Monday, October 29, 2007

New Ideas are Overemphasized

I recently ran across the following quote in one of the books I am reading for school. It definitely made me reevaluate some of my thoughts, especially those concerning the concept of the kingdom of God, something I have been doing lately anyway. This comes from Clifford Geertz's The Intepretation of Cultures.

In her book, Philosophy in a New Key, Susanne Langer remarks that certain ideas burst upon the intellectual landscape with a tremendous force. They resolve so many fundamental problems at once that they seem also to promise that they will resolve all fundamental problems, clarify all obscure issues. Everyone snaps them up as the open sesame of some new positive science, the conceptual center-point around with a comprehensive system of analysis can be built. The sudden vogue of such a grande idee, crowding out almost everything else for a while, is due, she says, "to the fact that all sensitive and active minds turn at once to exploiting it. We try it in every connection, for every purpose, experiment with possible stretches of its strict meaning, with generalizations and derivatives."
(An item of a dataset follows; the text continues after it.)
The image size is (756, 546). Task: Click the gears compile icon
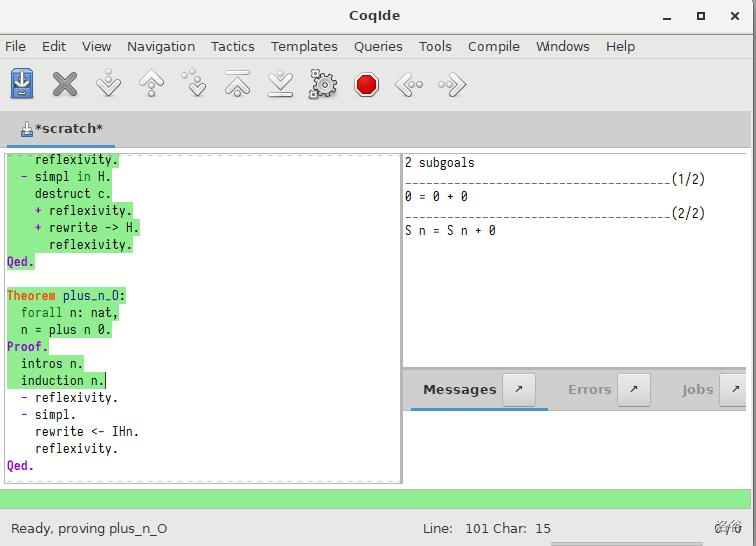click(x=323, y=85)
After we have become familiar with the new idea, however, after it has become part of our general stock of theoretical concepts, our expectations are brought more into balance with its actual uses, and its excessive popularity is ended. A few zealots persist in the old key-to-the-universe view of it; but less driven thinkers settle down after a while to the problems the idea has really generated. They try to apply it and extend it where it applies and where it is capable of extension; and they desist where it does not apply or cannot be extended. It becomes, if it was, in truth, a seminal idea in the first place, a permanent and enduring part of our intellectual armory. But it no longer has the grandiose, all-promising scope, the infinite versatility of apparent application, it once had. The second law of thermodynamics, or the principle of natural selection, or the notion of unconscious motivation, or the organization of the means of production does not explain everything, not even everything human, but it still explains something; and our attention shifts to isolating just what that something is, to disentangling ourselves from a lot of pseudoscience to which, in the first flush of its celebrity, it has also given rise.


I think there is a lot of wisdom in that quote to ponder on when we start running with a new idea. It is fresh and exciting because it provides answers to problems that we have been contemplating, but it will definitely not be the answer to every problem we have been facing. I still love all of the changes that "kingdom of God" thinking has done for my Christian walk, but it does not answer everything. I propose that no theological, ecclesiological, or christological concept ever will.